Exactly how many lines in the data below contain the string "profile"? Give that number and nothing else.

* PROVIDED MATERIAL:
-=-=-=-=-

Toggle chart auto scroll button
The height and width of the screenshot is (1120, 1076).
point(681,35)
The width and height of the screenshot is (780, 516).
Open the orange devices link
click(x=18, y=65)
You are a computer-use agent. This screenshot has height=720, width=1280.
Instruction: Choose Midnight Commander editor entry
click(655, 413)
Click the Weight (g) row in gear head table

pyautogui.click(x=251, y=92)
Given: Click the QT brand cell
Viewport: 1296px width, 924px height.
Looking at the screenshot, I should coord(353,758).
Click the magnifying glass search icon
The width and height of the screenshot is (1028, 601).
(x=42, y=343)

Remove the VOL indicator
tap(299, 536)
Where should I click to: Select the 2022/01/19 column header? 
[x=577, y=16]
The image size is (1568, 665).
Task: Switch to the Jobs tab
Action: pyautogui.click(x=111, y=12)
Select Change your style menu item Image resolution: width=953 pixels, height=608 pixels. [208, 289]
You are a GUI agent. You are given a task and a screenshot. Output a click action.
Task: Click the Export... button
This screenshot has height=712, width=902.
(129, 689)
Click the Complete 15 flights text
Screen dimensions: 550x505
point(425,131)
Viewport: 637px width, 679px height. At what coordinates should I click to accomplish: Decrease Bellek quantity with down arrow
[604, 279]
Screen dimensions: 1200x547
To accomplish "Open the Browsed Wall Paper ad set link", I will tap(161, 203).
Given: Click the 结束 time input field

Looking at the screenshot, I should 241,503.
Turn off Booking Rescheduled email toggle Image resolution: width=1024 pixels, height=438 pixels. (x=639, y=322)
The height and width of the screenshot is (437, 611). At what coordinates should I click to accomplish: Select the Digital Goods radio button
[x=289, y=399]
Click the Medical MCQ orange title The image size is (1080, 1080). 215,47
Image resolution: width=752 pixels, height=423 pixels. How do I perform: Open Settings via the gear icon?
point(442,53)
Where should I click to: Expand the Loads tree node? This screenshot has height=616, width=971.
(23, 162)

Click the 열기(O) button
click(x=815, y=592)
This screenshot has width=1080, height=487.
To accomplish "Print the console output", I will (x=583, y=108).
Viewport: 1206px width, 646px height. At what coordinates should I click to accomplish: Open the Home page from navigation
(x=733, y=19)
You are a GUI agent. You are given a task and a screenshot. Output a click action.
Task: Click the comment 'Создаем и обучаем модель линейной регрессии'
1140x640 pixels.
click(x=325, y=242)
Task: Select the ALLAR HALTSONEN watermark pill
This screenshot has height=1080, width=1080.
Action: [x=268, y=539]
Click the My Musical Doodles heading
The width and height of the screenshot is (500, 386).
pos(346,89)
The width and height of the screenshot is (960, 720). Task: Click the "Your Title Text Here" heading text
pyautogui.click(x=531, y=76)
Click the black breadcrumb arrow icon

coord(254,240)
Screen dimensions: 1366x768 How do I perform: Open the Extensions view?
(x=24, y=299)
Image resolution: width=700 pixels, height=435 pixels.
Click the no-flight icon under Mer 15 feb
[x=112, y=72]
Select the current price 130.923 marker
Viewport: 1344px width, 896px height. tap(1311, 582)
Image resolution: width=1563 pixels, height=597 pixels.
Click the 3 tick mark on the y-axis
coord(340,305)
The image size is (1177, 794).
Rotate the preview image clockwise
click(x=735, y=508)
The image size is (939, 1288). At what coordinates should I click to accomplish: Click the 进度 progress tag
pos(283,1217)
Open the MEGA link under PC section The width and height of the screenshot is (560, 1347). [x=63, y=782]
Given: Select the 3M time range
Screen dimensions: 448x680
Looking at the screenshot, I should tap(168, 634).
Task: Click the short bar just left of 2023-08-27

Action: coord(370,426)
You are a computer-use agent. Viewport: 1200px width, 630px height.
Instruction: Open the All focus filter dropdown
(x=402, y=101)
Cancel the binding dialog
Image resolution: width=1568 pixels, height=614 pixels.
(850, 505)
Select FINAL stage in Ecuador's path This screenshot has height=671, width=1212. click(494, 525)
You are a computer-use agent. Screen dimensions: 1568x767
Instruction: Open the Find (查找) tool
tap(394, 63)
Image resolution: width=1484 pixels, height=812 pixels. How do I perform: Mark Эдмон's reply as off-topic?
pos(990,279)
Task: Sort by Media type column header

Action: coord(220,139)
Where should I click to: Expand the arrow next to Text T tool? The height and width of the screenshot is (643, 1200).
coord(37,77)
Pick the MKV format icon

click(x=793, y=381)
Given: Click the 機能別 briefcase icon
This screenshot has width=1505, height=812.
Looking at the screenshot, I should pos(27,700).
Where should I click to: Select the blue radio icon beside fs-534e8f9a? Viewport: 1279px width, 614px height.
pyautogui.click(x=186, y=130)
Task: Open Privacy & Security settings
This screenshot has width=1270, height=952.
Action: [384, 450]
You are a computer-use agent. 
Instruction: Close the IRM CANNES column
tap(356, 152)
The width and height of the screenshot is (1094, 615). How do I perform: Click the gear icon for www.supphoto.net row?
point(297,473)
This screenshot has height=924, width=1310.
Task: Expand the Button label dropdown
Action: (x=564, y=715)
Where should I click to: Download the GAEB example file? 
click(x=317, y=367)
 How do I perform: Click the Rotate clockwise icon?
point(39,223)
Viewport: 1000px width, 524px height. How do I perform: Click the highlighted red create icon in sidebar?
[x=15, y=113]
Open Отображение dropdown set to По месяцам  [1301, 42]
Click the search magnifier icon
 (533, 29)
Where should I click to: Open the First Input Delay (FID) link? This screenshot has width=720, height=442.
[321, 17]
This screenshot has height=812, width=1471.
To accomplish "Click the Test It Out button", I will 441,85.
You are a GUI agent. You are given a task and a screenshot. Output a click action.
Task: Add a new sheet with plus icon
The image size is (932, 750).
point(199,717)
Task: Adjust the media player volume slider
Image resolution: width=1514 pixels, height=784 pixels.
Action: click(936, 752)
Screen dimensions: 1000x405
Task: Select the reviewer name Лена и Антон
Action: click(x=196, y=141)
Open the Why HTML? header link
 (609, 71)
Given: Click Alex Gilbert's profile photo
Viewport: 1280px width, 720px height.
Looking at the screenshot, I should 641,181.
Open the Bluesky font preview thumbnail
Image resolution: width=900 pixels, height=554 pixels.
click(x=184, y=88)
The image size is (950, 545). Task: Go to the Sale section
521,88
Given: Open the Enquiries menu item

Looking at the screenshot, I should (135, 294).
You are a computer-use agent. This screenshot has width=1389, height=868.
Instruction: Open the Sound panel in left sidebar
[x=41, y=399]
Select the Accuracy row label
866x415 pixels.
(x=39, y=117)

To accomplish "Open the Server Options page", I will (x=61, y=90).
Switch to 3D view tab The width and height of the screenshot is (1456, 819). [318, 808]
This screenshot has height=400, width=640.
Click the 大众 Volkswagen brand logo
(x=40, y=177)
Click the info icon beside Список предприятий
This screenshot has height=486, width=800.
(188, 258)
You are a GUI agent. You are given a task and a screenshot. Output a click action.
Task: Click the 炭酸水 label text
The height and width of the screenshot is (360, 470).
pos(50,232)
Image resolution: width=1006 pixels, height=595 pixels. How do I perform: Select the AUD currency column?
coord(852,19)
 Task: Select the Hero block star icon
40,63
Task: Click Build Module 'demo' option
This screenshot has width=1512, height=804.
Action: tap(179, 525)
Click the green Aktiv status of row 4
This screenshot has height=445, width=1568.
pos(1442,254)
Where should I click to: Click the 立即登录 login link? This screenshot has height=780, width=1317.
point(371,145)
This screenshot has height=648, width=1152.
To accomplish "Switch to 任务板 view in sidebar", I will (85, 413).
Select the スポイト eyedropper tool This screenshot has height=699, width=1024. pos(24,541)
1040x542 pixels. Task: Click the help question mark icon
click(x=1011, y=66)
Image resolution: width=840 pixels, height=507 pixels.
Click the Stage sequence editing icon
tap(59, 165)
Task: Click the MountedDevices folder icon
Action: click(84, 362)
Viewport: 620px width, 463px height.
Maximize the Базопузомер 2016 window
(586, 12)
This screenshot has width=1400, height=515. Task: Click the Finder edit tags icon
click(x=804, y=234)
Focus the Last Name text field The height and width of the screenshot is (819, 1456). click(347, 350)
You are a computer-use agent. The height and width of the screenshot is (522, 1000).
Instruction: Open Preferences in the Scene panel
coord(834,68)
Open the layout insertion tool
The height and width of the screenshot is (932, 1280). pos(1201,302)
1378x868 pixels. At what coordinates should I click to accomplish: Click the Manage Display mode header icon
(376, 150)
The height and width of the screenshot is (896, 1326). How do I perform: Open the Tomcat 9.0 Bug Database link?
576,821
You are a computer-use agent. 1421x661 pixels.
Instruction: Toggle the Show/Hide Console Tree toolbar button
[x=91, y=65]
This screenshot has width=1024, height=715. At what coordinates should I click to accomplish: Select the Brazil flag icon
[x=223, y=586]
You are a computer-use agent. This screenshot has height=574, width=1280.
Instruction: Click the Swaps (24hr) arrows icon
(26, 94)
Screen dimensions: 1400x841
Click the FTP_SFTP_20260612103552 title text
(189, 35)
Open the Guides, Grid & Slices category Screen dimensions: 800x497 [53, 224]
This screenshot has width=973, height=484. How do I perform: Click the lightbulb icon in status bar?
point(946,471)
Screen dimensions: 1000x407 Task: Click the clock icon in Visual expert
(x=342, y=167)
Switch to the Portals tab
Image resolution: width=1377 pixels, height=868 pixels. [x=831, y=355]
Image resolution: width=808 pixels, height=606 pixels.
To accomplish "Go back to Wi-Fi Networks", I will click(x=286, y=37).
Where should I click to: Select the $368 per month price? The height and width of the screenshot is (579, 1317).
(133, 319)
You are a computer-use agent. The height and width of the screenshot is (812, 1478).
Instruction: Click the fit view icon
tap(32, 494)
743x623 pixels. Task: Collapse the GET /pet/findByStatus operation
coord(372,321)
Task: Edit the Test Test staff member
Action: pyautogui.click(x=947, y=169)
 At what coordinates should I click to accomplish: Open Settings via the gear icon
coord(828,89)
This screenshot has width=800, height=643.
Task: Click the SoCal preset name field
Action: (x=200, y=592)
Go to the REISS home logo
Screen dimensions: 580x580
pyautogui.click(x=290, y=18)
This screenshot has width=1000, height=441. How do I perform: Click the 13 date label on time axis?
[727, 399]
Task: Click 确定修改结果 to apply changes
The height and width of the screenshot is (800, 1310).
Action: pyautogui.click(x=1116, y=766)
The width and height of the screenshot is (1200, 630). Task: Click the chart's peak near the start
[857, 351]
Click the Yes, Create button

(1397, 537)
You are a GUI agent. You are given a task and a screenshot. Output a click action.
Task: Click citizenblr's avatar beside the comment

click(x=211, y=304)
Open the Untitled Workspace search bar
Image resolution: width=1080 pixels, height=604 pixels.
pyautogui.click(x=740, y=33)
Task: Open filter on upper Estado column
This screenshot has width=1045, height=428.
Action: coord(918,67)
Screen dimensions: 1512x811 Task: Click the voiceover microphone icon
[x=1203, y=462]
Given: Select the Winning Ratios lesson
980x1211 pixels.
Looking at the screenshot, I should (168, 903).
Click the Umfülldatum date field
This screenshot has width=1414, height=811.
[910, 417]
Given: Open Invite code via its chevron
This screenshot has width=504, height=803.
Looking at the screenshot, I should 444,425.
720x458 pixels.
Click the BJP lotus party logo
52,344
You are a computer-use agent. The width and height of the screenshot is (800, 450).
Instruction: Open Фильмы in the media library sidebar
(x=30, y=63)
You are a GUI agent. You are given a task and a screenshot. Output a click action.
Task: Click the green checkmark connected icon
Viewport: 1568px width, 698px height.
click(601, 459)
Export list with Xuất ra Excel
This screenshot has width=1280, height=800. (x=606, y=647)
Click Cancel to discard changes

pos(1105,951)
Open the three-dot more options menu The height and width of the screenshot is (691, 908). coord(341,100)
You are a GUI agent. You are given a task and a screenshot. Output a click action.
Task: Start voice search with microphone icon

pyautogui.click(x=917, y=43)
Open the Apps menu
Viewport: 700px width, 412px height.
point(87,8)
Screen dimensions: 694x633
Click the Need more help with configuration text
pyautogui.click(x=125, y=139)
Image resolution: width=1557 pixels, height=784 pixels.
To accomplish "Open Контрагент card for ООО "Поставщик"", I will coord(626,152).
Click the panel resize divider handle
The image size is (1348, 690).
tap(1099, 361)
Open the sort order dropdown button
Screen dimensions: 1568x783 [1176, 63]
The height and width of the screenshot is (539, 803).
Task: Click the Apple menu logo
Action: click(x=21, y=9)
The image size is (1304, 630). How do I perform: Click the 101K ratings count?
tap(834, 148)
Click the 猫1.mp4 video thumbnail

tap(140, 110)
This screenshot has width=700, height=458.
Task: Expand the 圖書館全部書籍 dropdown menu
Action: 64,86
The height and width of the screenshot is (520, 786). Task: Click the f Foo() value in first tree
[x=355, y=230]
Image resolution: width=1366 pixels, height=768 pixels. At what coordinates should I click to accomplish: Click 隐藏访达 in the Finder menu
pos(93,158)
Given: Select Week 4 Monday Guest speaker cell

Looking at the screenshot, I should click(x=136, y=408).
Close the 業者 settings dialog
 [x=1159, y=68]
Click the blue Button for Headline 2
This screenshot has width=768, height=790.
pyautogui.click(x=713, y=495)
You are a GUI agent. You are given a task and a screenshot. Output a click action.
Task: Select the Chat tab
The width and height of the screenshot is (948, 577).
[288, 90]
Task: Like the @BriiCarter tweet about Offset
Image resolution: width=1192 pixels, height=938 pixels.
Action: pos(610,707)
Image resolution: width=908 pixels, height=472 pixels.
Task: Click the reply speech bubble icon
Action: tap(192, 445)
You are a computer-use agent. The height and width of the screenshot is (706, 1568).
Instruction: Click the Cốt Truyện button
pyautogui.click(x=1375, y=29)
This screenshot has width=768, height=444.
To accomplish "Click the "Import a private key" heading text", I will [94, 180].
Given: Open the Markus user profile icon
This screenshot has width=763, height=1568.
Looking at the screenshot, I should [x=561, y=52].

-=-=-=-=-

* OUTPUT FOR THIS EXERCISE:
2